Coryell never got to the Super Bowl with his wide-open passing )) game that features short drops and quick throws. Yet by blending it with the power running game, the offense has carried Dallas to back-to-back Super Bowls.

Offensive guard Nate Newton describes the offense as "Emmitt left, right and around you."

The signature play is the lead draw with fullback Daryl Johnston blocking for Smith.

"We run it to death," Newton said.

When the opposing team takes away the deep pass by double covering receivers, Turner calls for Aikman to dump off the ball to Smith.

"People get frustrated when we're throwing underneath, but we're not throwing interceptions and we keep the ball moving," he said.

How all this would work in Washington with different personnel is a critical question.

When Turner was asked if he thinks the Redskins need to be rebuilt or just retooled, he said, "That's a good question. It'll have to be evaluated."

Turner has a reputation for being low-key, almost shy, but he says he can make the transition to running the whole show. He'll even scream if he has to.

"I'm willing to do what I have to do. I've been known to get excited. The guys have to tone me down once in a while," he said.

He also inspires fierce loyalty among his players. It's easy to say anybody could coach Aikman and Smith, but they both give Turner a lot of credit for their success.

"I honestly believe he put me in place to be the running back I am today," Smith said.

Added Aikman: "His biggest strength is that he puts players in a position where they have a chance to be successful."

Then there's the Turner work ethic. He doesn't sleep in his officethe way Gibbs used to, but he arrives for work at 5 a.m. so he can get home to see his three children before they go to bed.

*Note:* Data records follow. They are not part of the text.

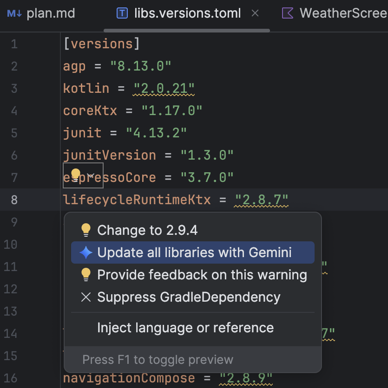Click the underlined 2.0.21 kotlin version
388x388 pixels.
pos(163,88)
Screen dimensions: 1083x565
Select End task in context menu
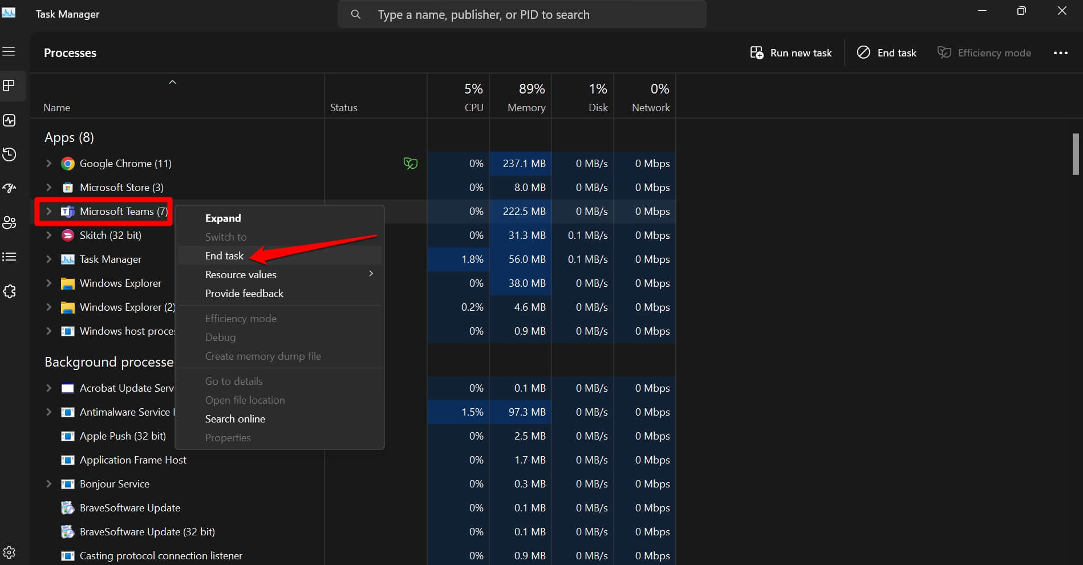[225, 256]
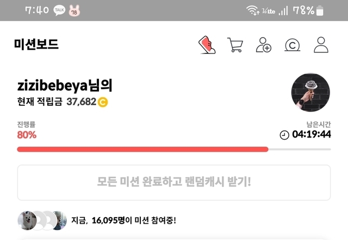Open the shopping cart icon
The height and width of the screenshot is (240, 348).
click(235, 45)
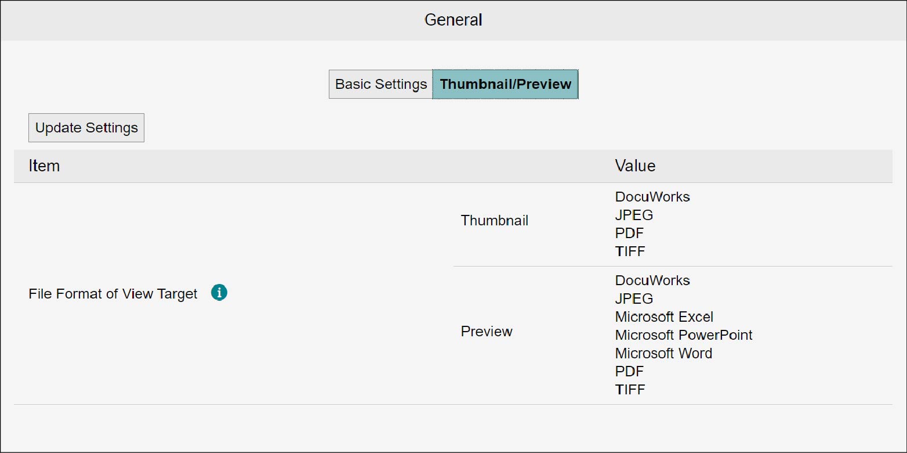Click the File Format of View Target label
The width and height of the screenshot is (907, 453).
[113, 294]
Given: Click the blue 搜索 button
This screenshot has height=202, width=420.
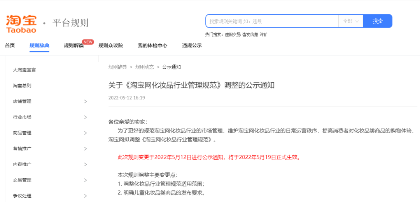Looking at the screenshot, I should pos(378,21).
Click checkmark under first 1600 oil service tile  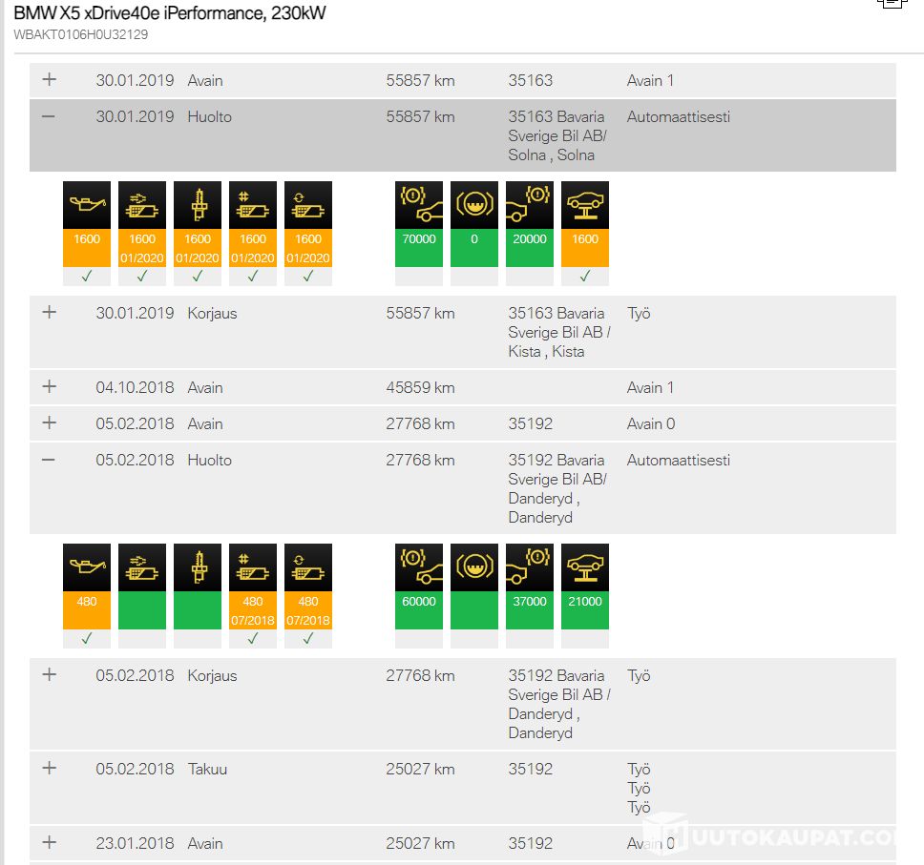point(87,276)
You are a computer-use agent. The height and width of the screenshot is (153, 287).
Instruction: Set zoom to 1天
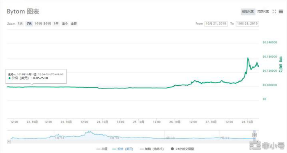point(20,24)
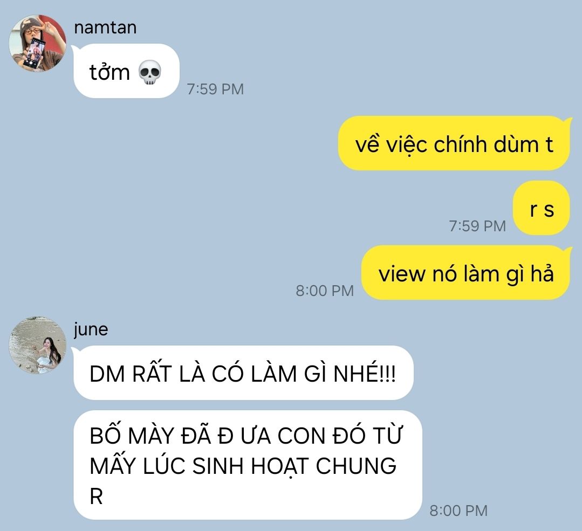
Task: Select the 'view nó làm gì hả' message
Action: [x=466, y=273]
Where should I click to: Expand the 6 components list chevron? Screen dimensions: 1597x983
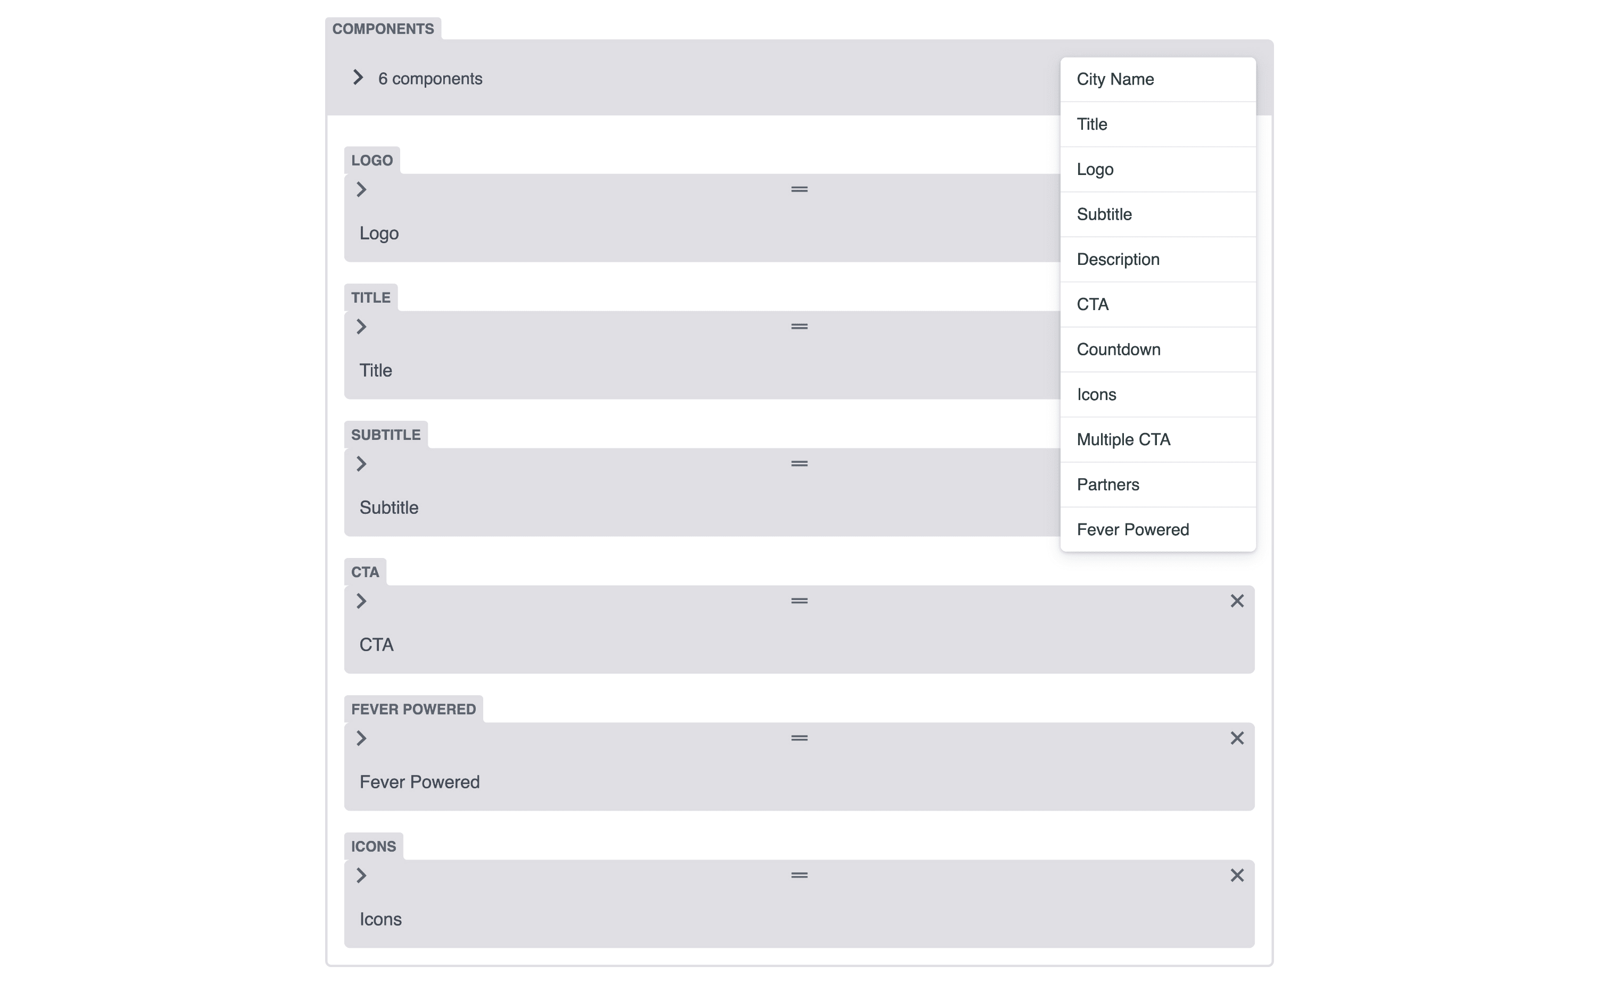[x=358, y=77]
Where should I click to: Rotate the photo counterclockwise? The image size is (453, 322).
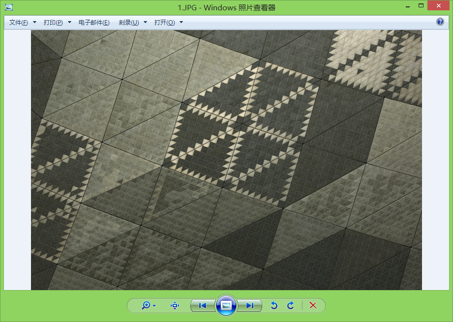[274, 306]
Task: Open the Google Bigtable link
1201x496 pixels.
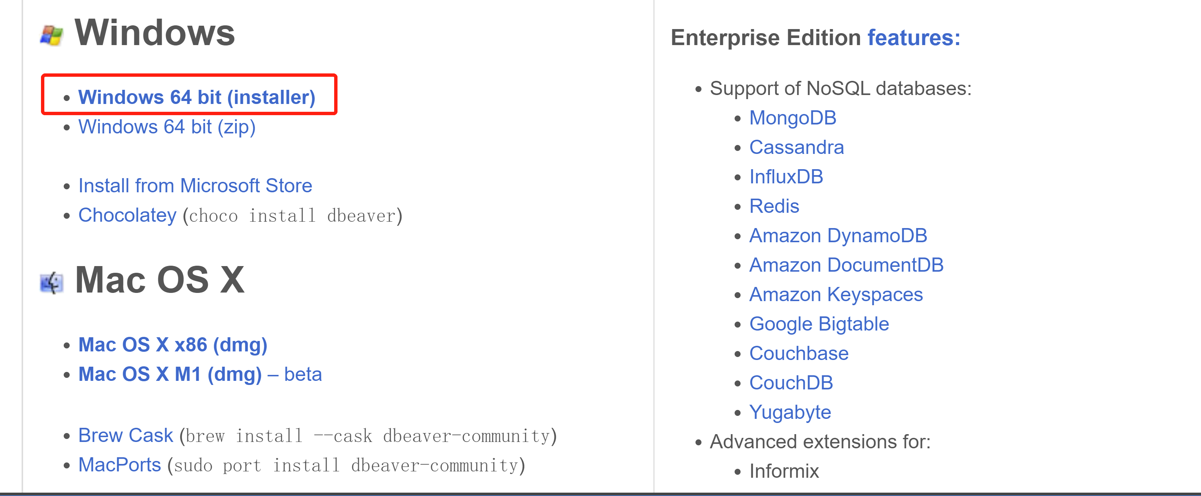Action: (x=819, y=324)
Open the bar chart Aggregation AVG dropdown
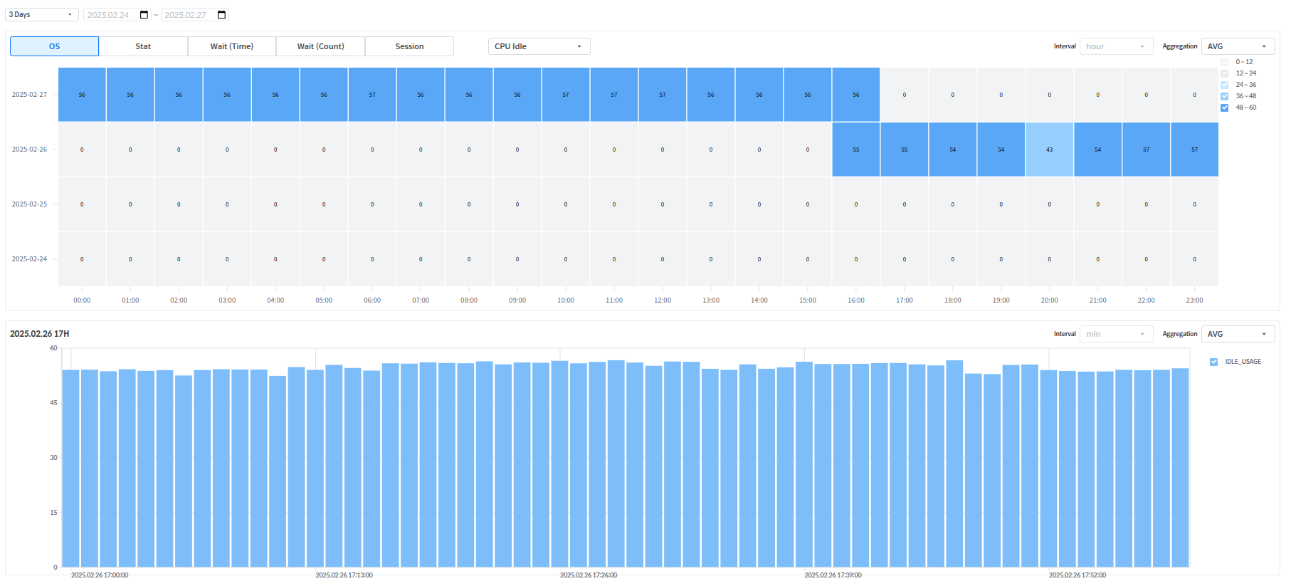The image size is (1291, 586). (1237, 334)
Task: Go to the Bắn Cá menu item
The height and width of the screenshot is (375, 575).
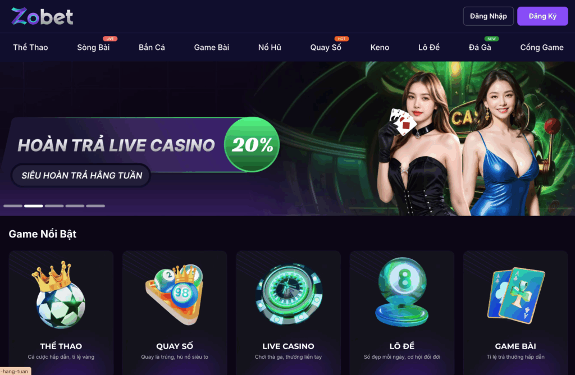Action: (x=152, y=47)
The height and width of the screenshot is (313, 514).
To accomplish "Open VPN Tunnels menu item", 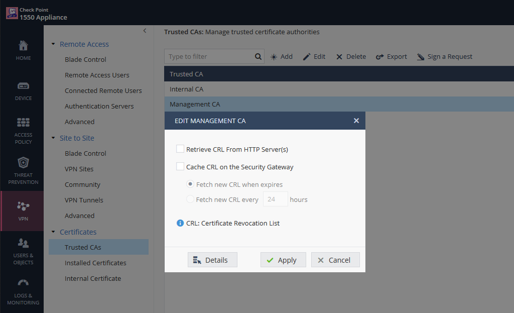I will click(x=84, y=200).
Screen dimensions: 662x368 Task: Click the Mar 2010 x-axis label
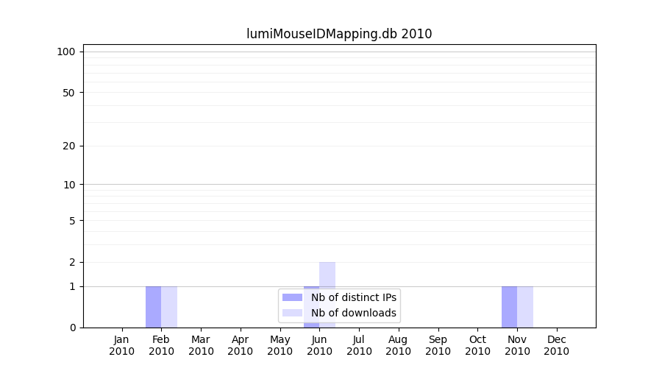click(201, 345)
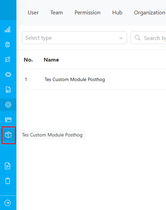Image resolution: width=166 pixels, height=210 pixels.
Task: Open the route workflow sidebar icon
Action: (x=8, y=60)
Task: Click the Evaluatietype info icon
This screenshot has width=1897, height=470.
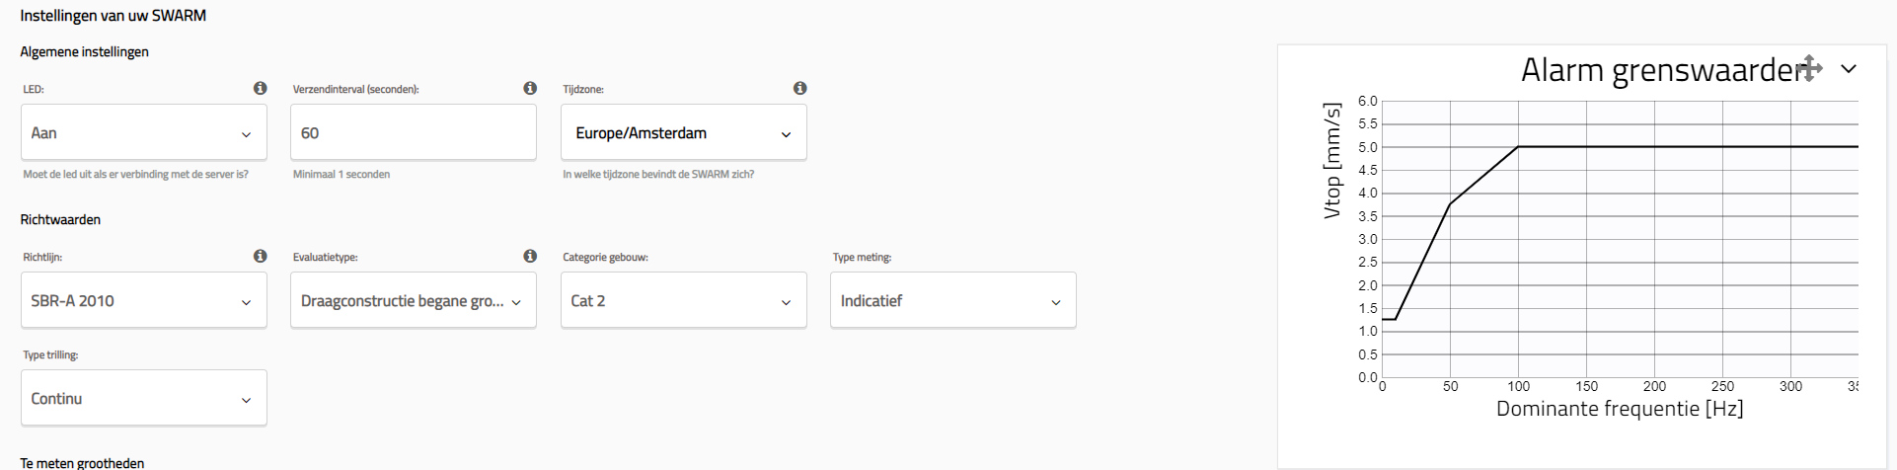Action: coord(530,257)
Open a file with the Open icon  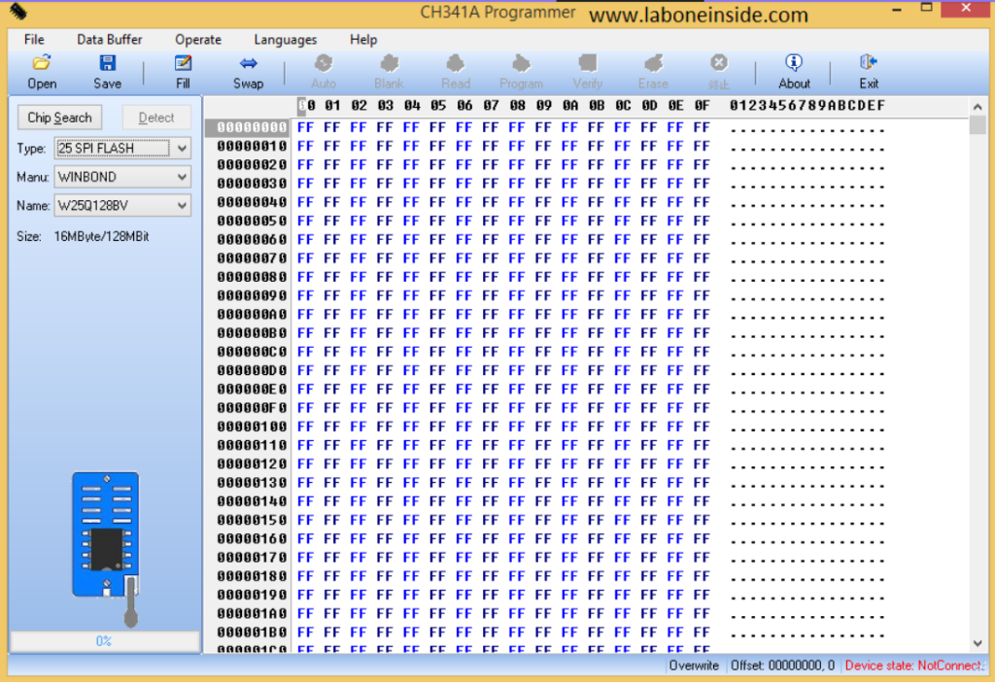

He almost seems embarrassed when his work ethic is brought up. He says most coaches work hard.

Few of them, though, overcame the obstacles he did.

When he was 2 years old, his father, an ex-Marine with a drinking problem, walked out on Turner's mother and two brothers and two sisters and never returned.

After his father left, his mother, Vicky, who had multiple sclerosis, brought up the children in public housing in Northern California.

Richard Turner, one of Norv's brothers, recently told a Dallas reporter that when she thought the children were asleep, Vicky Turner would sit at the kitchen table and cry because she was on welfare. Vicky Turner died in 1989.

"She was as determined a person as I've ever known," Norv Turner said. "She would never let the negative circumstances affect her outlook. Those are the same attributes I'd like to be identified with."

Athletics became a way for the poor kid to get recognition.

"It gave me a chance to be equal with all my peers," he said.

He became an all-area quarterback in high school and his brother, Ron, now an assistant with the Chicago Bears, was a wide receiver.

Turner then was recruited by the University of Oregon, where he played behind a quarterback named Dan Fouts and was hampered by two knee operations. He threw 11 touchdown passes and 22 interceptions in his college career.

Robinson, who had been an assistant at Oregon, got Turner's coaching career started by hiring him at USC and then bringing him to the Rams.

Turner then got his big break when Johnson hired him to jump-start the Dallas offense.

Now, he's about to take the next step up. For Turner, who recently said he was driven by the fear of failure, this is the toughest challenge, but he's not intimidated by it.

"I did say those things. It depends on how you take it," he said. "I don't think I'm ever afraid of going out and attempting to do something.

"The thing that forces you to get ready and forces you to prepare is you understand how competitive this league is. If you don't do everything possible in your power to get yourself ready or to get the people around you ready, then you probably aren't going to be successful."

The Redskins appear to be ready to give him that chance for success, with his own team.